“It’s 10 p.m., and you know what that means: lights out,” wise young Arty (alias: the Beekeeper) says at the top of the episode. “Time for every camper to be in their bunk while the staff party’s just heating up.” It’s the soiree we’ve all been waiting for.
Ben: Did you know he was also DJ Ski Mask, the DJ who spins records wearing a ski mask? We didn’t either. Why does he wear the ski mask? Is it so that a Bradley Cooper body double can shoot the scenes that the real Bradley Cooper didn’t have time for in his hectic schedule? Who knows!
Neil: His high school girlfriend Sherri shows up, ready to party. Everything goes well until it doesn’t — she gets caught on the wrong side of the nose game (also know as “nose goes”), and the results are disastrous. Will Neil be able to salvage his relationship? And also, what?
Gary: A.D. Miles’ character Gary is at the party! Where’s he been anyway? I feel like we’ve barely seen him. Could Jimmy Fallon not give his head writer a little extra time off?
Victor: Have you heard the one about the summer-camp virgin and the big-city choreographer? No? That’s because it never happens. After a short seduction period, Victor runs to the store to buy condoms, lube, and (here’s the sick part) a keychain. But it’s all for naught: The first-timer just can’t get it done with Rhonda, though she’s okay if he tells his friends otherwise.
Coop and Donna and Yaron: Coop’s wardrobe has now fully transformed him into a rock douchebag, courtesy of Donna and Yaron. He also transforms into something else entirely: The third player in a steamy manage-a-trois. This isn’t what he wants, though; it never was. So he storms out, douchey hat in hand, and says goodbye to Donna once and for all.
Kevin-Amy-Drew: Like the Coop-Donna-Yaron scenario, this one doesn’t go so hot for the nice guy. Kevin “loses” a game of Seven Minute in Heaven (initiated, I might add, by Abby Bernstein) to Drew. It gets worse: When Kevin confesses his feelings to Amy in a grand, romantic proposal: He asks her to be his girlfriend. It’s what the whole season’s been leading up to.
She says no.
Lindsay: Our favorite Rock & Roll World reporter files one heck of a story — real gonzo stuff — which is bad news for Eric and for Camp Firewood in general. When Nancy gets a fax from her old friend who’s now a typesetter at that very magazine, Lindsay’s ruse is up: Everyone, including her “best friend” J.J., knows the truth about her. She’s a Benedict Arnold! Hurt by her deceit and betrayal, they cast her out of the camp (which she actually was doing anyway.)

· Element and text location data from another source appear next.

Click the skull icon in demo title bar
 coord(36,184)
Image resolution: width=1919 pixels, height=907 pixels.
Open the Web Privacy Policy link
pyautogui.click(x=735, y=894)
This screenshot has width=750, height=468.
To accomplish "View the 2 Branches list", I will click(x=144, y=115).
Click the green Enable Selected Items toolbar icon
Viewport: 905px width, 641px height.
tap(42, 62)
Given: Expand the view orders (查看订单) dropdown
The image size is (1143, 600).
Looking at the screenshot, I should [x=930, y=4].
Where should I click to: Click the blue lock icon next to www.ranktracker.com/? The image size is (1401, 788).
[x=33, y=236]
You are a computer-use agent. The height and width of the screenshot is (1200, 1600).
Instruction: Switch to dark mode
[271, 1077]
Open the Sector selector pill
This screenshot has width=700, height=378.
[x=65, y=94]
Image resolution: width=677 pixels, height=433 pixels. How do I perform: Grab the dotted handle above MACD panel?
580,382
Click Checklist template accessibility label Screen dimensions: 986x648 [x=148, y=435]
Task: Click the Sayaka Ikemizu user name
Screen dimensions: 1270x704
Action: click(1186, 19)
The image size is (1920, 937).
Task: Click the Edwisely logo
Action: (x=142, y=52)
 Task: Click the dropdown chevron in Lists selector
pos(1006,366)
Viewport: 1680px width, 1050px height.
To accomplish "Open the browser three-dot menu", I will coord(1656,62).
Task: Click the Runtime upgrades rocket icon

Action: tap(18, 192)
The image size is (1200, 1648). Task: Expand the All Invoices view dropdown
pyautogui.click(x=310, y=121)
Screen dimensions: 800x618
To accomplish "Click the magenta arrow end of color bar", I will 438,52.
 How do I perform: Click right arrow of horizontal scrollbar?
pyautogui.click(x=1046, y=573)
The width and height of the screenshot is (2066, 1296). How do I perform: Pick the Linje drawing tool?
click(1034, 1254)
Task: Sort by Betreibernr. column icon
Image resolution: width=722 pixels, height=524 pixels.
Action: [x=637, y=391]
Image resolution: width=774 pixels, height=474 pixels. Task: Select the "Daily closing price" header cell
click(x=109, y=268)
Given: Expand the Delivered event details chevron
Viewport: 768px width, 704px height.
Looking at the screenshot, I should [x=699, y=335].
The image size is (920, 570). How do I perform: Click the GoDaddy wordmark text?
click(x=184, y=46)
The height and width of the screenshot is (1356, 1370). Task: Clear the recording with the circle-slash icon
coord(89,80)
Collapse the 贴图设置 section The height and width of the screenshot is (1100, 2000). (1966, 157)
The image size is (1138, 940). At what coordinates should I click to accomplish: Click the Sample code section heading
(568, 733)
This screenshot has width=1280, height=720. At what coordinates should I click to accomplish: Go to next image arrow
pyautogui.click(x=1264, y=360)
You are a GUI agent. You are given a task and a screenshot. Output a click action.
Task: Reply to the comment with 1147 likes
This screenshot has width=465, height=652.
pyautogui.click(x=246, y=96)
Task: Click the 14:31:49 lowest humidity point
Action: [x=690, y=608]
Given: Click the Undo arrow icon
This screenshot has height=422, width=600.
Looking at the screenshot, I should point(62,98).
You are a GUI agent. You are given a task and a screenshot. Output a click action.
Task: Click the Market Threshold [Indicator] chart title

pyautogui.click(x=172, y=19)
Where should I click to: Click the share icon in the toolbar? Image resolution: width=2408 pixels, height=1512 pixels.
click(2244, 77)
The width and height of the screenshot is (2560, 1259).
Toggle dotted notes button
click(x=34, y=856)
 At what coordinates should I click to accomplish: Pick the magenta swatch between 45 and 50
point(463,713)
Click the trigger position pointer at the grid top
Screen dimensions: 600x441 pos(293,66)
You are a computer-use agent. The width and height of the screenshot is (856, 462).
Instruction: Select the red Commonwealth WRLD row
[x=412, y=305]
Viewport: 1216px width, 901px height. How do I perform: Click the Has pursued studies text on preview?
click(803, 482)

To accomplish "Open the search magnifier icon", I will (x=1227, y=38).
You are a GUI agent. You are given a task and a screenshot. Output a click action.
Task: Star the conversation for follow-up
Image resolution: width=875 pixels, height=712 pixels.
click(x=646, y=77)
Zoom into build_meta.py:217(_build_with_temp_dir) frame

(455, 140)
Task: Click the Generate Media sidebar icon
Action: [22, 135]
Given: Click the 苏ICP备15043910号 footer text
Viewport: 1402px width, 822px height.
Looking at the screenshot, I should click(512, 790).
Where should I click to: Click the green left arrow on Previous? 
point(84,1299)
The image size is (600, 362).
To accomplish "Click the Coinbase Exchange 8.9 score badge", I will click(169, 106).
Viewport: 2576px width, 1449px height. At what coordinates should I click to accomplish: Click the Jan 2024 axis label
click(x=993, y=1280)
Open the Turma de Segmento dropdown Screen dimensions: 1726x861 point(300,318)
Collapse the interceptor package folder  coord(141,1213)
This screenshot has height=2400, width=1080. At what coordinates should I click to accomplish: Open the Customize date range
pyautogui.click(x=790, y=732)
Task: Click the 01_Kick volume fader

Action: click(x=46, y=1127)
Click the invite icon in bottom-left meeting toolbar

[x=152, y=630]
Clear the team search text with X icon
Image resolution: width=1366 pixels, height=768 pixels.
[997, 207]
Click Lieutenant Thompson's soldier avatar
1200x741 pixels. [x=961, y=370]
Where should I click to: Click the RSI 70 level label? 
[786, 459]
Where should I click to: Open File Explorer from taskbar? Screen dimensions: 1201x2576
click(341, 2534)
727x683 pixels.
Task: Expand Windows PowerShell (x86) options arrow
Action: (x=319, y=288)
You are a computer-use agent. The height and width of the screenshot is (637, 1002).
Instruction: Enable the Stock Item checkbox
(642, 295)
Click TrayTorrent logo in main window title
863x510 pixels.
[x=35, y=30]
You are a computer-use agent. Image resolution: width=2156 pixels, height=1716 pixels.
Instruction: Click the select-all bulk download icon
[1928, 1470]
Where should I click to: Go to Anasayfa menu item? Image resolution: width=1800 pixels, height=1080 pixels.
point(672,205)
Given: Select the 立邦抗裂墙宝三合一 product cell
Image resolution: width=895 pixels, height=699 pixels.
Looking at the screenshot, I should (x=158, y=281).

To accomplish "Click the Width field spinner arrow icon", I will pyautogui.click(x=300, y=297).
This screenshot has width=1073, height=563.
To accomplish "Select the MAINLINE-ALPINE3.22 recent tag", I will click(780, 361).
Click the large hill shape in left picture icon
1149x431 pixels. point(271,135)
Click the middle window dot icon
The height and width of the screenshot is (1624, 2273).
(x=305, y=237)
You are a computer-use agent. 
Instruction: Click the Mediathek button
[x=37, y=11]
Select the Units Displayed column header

But at least she can go back to doing, um, interesting things with Steven Tyler, the Oak Ridge Boys, and every member of the Little River Band.
Andy and Katie: They finally realize that they really do like each other. Wait, why didn’t they already know that? And why are they yelling? Pfft, whatever, let’s just make out.
Little do they know, their kiss just launched a thousand ships (and schooners and sloops and whatever other nautical vessels they have over at Camp Tigerclaw).
Best Lines (You Know, From Before):
Neil: Vic, you really are the man. It’s just terrific stuff. Spot-on stuff.
Andy: Why don’t you try some moo shu pork for once in your life, Katie? You never know — you just might like the way it tastes.
Donna: I think it looks rad.
Coop: Aw, thanks.
Yaron: Actually it’s not red, it looks more maroon.
Gary: You can’t do much better [than Neil]. You could do worse! But you, specifically, can’t do better.
Victor: It’s not even for me, I swear — I don’t even have keys! I don’t want the keychain, the keychain is for a friend!
Old Lady at the Store: Keychain! What a pervert.
Lindsay: Weird Al Yankovic.
Yaron: Why the discomfort, Coop? We are living so we should be alive. These are our stories. Tongue in the mouth, it can mean so many things. It can mean hello. It can mean… peace.
Yaron: Donna, are you coming? I cannot stay hard for much longer, though I am happy to try.
Rhonda: You can tell people you made it with me if you want. I like to appear unstable.
Nancy: I trusted you with my diaphragm!
Lindsay: I can’t stay, because I’m a 24-year-old reporter.
Camp Tigerclaw mob: Camp Tigerclaw! Camp Tigerclaw! Camp Tragerlclow!